東洋紡はこのほど、バリア性能に優れた透明蒸着フィルム「エコシアール」シリーズで初となる、オレフィン系素材を使用した二軸延伸ポリプロピレン(OPP)フィルム「エコシアールVP001」を開発した。今年末からサンプルを出荷し、来年度(2023年度)上期中の販売開始を予定する。生産は犬山工場(愛知県犬山市)で行う。
新製品は、同社が新たに開発した専用の高耐熱OPPフィルムに独自の蒸着加工を施した包装用ハイバリアフィルム。酸素ガスや水蒸気に対する高いバリア性能をもち、食品の鮮度維持や消費・賞味期限の延長など、食品ロス低減に貢献する。さらに、これまでOPPフィルムでは困難とされてきた高い耐熱性とバリア性の両立を実現。今後は熱殺菌処理を必要とする用途での、他素材フィルムからの置き換えを促進し、オレフィン系素材のみで構成されるモノマテリアル(単一素材構成)の包装材の実現に向けた提案を進めていく。売上目標は非開示としているが、同社では「エコシアールVP001」による大きな置き換え需要を見込んでおり、「循環型経済に限りなく貢献できるように対応していきたい」(広報)考えだ。

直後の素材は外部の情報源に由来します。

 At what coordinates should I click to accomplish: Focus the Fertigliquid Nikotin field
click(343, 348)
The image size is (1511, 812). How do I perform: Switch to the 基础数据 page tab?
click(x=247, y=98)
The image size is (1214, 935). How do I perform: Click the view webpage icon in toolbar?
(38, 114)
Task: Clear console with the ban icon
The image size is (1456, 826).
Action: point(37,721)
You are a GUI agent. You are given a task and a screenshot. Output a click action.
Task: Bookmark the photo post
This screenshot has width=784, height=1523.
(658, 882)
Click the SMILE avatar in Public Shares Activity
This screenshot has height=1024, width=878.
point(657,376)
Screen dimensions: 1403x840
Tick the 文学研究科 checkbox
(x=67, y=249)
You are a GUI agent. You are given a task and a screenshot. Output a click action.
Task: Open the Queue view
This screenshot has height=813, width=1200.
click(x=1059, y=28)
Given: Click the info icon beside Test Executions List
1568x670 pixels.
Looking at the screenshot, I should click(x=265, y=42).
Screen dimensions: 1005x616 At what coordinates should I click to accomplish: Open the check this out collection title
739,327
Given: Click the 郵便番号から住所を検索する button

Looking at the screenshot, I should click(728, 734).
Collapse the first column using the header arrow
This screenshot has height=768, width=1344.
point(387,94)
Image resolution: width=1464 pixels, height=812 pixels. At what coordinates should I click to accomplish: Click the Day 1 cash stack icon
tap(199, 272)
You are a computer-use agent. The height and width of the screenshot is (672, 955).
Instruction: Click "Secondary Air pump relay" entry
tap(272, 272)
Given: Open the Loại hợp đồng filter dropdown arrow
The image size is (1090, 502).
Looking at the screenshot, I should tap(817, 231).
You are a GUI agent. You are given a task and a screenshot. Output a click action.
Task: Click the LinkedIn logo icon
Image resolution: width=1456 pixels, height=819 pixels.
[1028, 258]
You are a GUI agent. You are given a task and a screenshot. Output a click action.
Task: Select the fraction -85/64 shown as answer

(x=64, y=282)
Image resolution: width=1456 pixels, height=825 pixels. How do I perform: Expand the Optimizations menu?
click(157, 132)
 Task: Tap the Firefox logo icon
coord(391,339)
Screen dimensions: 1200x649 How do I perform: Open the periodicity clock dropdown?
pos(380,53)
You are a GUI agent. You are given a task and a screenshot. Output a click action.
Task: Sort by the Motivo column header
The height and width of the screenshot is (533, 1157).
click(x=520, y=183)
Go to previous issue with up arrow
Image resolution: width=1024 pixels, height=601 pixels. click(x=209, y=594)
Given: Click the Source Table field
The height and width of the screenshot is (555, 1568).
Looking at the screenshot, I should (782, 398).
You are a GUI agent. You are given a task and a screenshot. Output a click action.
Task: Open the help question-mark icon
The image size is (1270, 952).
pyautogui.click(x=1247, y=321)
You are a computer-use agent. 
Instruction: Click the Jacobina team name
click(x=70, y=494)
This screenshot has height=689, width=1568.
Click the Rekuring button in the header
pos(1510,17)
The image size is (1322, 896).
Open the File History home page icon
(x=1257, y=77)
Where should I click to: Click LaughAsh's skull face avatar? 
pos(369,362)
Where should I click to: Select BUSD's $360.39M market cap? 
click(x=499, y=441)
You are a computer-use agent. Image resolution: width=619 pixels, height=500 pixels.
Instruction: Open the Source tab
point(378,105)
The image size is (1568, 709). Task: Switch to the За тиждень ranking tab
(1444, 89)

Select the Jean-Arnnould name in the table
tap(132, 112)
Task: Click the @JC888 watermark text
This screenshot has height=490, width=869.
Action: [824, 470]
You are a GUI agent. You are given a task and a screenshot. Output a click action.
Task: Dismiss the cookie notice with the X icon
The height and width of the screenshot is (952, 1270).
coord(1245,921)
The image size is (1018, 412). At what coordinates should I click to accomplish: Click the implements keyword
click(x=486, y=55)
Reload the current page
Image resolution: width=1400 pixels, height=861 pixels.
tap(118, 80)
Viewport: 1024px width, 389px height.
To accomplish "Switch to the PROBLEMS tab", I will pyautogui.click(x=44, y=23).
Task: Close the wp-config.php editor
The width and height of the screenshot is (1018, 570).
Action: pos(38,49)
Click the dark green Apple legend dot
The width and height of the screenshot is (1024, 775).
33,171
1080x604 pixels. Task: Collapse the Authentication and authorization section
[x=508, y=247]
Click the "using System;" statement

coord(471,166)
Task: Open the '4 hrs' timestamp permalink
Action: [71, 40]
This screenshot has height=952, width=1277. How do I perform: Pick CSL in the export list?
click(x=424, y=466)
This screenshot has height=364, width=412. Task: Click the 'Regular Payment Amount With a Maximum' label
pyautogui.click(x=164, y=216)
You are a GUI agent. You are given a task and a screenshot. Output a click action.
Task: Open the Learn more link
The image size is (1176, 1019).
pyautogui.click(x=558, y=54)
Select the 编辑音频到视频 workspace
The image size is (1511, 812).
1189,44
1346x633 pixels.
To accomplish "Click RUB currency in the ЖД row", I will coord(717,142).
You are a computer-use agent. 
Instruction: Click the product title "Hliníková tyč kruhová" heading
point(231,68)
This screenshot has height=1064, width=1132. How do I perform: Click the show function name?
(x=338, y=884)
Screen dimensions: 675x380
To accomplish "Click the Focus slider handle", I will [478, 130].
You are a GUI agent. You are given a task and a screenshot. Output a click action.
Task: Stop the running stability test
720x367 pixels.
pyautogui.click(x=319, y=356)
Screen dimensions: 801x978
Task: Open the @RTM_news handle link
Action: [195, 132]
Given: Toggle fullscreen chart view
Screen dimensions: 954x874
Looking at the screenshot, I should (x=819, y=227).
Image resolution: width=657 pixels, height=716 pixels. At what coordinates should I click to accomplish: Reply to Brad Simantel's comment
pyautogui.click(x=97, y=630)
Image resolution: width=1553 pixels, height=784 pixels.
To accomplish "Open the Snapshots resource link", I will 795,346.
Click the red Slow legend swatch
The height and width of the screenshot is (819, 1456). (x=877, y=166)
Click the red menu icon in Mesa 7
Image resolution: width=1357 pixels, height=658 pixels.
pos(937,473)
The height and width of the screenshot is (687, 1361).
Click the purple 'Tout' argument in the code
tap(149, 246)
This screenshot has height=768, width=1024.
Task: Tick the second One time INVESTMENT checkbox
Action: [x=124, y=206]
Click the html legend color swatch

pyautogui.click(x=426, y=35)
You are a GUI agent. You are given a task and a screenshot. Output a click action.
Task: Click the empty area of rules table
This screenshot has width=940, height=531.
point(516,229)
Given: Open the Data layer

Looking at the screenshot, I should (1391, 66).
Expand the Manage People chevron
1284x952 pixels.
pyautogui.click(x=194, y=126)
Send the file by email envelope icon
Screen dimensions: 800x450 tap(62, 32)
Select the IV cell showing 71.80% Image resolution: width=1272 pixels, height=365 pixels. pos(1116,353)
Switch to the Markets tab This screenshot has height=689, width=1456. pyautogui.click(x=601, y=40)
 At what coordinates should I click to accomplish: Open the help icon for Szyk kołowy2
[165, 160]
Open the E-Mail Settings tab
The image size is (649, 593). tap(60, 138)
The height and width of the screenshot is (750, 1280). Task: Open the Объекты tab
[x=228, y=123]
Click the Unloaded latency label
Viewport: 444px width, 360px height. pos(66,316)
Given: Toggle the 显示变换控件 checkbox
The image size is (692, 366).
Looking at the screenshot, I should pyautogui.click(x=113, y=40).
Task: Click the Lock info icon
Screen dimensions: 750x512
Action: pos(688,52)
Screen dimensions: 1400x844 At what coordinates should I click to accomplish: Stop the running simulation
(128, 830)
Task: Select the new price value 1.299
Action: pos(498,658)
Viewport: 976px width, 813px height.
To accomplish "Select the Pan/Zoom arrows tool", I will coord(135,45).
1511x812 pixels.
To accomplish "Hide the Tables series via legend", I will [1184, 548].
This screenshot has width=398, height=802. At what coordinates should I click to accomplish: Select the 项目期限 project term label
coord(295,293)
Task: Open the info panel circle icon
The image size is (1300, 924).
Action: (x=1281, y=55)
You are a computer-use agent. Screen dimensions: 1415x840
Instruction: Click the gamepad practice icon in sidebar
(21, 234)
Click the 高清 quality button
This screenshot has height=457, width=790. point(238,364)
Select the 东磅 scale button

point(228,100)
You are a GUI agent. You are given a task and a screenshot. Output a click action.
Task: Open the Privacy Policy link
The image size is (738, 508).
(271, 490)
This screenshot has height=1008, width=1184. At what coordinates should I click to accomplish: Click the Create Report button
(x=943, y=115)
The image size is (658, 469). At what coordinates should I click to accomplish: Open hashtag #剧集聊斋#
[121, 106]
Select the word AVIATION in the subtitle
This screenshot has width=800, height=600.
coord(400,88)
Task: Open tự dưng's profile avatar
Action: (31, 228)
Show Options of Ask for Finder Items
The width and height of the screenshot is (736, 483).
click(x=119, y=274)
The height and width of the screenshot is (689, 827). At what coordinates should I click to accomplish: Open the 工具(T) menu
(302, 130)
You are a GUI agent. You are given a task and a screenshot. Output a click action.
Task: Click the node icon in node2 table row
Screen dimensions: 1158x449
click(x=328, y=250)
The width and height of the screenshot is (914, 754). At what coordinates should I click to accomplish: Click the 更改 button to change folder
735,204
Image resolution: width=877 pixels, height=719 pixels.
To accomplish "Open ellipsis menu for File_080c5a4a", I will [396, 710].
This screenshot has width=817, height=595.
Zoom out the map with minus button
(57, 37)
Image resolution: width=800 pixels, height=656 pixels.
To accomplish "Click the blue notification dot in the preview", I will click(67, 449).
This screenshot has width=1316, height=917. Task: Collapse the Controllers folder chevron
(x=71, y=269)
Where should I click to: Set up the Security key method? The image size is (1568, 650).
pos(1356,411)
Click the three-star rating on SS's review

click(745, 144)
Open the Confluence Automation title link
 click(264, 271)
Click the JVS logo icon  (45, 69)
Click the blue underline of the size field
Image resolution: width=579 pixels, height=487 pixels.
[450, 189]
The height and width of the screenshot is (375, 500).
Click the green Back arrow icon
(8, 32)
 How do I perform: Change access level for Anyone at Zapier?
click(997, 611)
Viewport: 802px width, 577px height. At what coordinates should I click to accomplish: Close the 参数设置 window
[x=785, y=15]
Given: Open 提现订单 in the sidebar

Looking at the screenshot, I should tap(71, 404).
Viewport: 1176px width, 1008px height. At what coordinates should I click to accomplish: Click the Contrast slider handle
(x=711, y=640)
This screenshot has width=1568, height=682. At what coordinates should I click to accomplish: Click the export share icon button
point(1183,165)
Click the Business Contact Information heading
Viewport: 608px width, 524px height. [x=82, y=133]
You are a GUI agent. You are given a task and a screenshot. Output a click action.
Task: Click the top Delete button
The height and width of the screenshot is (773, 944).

東洋紡はこれまでも、モノマテリアル化に適した製品として、ポリプロピレン素材では乾物用途向けのバリアOPPフィルム「DP065」(犬山工場)を、ポリエステル素材ではヒートシール性をもつ「オリエステル」(敦賀事業所〈福井県敦賀市〉、犬山工場)を展開している。引き続き環境に配慮した高機能なフィルム製品のラインアップを拡充し、循環型経済の実現に貢献していく。